5. Even if Salazar showed shades of Shane during his role in the destruction of Celia's compound, he also echoed one of Shane's main rivals: Dale Horvath (Jeffrey DeMunn), the wise man and most humane member of Rick Grimes' group. While Salazar's methods were decidedly darker than Dale's, he shared the old man's skepticism, caution and ability to bring years of life experience to the table ... and he also shared Dale's fate, killed at climactic points in the second season of their respective shows. With that said, Salazar's fate remains open-ended, with room to return down the road; Dale's death was much more definitive, what with his entrails ripped out by a walker, and a bullet placed in his head by Daryl Dixon (Norman Reedus).

6. Returning to the barn on Hershel's farm, it yielded one of the most devastating Walking Dead twists up to that point when the long lost Sophia (Madison Lintz) emerged, having been zombified the entire time she was absent. Likewise, Fear the Walking Dead spent the first several episodes of season two focusing on Victor Strand (Colman Domingo) and his quest to reunite with estranged lover Thomas Abigail (Dougray Scott), only for them to reunite when Abigail was right up against death's door. In both cases, TWD and FTWD's second seasons began with main characters searching for their loved ones, only for those journeys to end in heartbreak.

7. Fear the Walking Dead ended the first half of season two with the destruction of Celia's compound, and with the Manawa-Clark family spread in four different directions: Madison (Kim Dickens) on the run with Strand, Alicia (Alycia Debnam-Carey) and Ofelia (Mercedes Mason); recovering addict Nick (Frank Dillane) on his own, walking among the walkers; Travis and Chris together on the road; and Salazar, presumed dead, with room for a return down the line.
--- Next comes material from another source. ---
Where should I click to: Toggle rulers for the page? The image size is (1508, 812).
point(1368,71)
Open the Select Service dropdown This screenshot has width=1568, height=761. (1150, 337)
The cliffhanger echoes how the flagship Walking Dead's second season spent so much time on the search for Sophia, with Rick's group searching far and wide for their missing companion — and even later, as the destruction of Hershel's farm only fractured the group further, with the surviving members stranded from one another before finally reuniting several miles away from their next destination, the prison. But perhaps the better comparison for the current state of FTWD isn't the second season of The Walking Dead, but its fourth season, which followed the disparate factions of Rick's group following the destruction of the prison. Expect a similar level of separation and individualized storytelling when Fear resumes its second season.

Fear the Walking Dead returns on August 21.